» How to complete this task
Which lines of the entries below contain the string "computer"? Copy each one.

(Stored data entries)
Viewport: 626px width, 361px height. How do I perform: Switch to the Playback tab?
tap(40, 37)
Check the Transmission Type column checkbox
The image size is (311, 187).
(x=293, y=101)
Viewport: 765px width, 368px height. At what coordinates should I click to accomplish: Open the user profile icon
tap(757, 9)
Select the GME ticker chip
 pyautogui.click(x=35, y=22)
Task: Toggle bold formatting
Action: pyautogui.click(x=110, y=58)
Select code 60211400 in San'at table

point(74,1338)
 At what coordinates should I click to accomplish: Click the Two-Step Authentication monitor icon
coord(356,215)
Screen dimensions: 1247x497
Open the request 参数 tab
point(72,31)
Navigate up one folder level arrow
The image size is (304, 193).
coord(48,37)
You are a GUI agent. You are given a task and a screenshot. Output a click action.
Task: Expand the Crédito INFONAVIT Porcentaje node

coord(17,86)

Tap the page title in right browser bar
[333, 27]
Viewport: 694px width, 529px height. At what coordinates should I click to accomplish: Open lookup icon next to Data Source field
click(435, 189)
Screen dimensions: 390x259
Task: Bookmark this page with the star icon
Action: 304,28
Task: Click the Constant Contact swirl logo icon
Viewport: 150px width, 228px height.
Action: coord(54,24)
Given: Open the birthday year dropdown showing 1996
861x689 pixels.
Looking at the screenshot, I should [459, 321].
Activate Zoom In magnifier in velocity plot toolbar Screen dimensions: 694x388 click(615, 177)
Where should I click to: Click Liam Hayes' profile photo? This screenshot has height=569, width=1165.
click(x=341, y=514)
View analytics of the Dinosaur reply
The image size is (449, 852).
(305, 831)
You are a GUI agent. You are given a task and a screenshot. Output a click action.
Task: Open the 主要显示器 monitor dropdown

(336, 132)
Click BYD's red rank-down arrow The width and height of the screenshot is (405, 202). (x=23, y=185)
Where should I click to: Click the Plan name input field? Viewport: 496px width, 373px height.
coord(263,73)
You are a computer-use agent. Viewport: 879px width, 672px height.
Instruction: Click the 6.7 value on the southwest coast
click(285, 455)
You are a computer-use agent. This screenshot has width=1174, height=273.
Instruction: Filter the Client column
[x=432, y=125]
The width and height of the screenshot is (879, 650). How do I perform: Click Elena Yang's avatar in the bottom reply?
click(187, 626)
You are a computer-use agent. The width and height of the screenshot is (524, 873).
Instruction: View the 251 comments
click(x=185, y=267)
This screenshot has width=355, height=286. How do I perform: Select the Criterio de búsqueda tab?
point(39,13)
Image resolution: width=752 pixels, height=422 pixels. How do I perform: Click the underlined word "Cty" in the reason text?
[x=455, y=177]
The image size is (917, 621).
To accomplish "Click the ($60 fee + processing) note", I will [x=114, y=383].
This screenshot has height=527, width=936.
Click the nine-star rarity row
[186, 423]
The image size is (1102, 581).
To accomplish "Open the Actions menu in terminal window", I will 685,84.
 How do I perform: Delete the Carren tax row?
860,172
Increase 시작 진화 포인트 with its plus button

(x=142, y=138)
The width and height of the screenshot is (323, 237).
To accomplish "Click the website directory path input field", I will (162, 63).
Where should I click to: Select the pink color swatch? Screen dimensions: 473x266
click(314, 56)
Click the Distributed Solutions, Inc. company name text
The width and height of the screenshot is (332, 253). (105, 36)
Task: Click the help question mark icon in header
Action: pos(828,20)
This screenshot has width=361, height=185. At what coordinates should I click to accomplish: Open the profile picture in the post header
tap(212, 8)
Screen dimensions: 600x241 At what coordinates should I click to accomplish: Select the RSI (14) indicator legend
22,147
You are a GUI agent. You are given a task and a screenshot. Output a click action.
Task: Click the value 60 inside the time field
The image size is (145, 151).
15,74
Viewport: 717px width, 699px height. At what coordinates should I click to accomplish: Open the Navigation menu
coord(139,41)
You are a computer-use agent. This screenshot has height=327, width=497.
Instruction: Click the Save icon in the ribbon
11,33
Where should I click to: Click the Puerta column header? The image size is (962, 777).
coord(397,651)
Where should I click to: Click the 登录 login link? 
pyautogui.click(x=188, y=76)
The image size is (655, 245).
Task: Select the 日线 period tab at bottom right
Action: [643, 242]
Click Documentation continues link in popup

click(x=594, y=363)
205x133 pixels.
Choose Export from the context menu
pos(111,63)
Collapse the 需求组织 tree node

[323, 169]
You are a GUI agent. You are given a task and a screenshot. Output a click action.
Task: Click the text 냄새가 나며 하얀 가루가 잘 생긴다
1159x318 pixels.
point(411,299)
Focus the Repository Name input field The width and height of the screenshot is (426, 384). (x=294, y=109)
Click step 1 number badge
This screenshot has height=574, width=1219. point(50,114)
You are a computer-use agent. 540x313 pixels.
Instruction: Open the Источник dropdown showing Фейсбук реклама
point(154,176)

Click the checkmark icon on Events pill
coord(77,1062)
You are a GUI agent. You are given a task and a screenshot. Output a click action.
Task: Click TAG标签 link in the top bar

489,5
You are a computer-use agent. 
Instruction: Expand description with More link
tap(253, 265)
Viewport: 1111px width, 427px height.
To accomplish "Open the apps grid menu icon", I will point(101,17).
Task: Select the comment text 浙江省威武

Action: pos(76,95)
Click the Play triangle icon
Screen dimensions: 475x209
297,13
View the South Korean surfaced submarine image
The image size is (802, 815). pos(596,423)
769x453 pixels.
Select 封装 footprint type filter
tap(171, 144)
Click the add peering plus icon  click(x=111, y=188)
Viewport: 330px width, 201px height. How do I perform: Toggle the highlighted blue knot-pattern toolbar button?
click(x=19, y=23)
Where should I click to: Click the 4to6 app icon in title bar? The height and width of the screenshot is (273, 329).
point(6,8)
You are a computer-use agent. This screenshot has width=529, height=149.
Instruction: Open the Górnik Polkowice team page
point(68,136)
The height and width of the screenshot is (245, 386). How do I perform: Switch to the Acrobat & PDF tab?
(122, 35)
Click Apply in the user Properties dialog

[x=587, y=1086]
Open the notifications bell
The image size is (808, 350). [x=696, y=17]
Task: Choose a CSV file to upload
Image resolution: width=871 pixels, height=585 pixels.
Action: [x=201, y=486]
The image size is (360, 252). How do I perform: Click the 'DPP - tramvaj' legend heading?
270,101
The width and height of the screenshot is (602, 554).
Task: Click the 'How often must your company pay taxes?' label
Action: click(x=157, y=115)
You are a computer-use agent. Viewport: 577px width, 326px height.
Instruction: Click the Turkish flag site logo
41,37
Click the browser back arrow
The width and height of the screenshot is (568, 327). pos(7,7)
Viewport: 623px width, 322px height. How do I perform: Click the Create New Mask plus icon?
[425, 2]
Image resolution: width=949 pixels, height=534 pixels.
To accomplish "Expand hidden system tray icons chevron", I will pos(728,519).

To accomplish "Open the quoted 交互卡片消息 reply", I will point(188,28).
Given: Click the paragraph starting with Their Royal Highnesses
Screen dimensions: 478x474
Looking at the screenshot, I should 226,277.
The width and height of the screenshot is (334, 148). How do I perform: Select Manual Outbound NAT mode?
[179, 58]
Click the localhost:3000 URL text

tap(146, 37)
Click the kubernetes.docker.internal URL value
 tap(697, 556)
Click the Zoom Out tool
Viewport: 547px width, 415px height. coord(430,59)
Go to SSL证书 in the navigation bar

» Response area
You are a computer-use agent. Viewport: 879px width, 672px height.
You are a computer-use agent. This screenshot has width=1174, height=273.
You are a computer-use agent. The width and height of the screenshot is (524, 873).
You are a computer-use agent. This screenshot has height=327, width=497.
You are a computer-use agent. 540x313 pixels.
You are a computer-use agent. 
You are a computer-use agent. This screenshot has width=529, height=149.
You are a computer-use agent. Viewport: 577px width, 326px height.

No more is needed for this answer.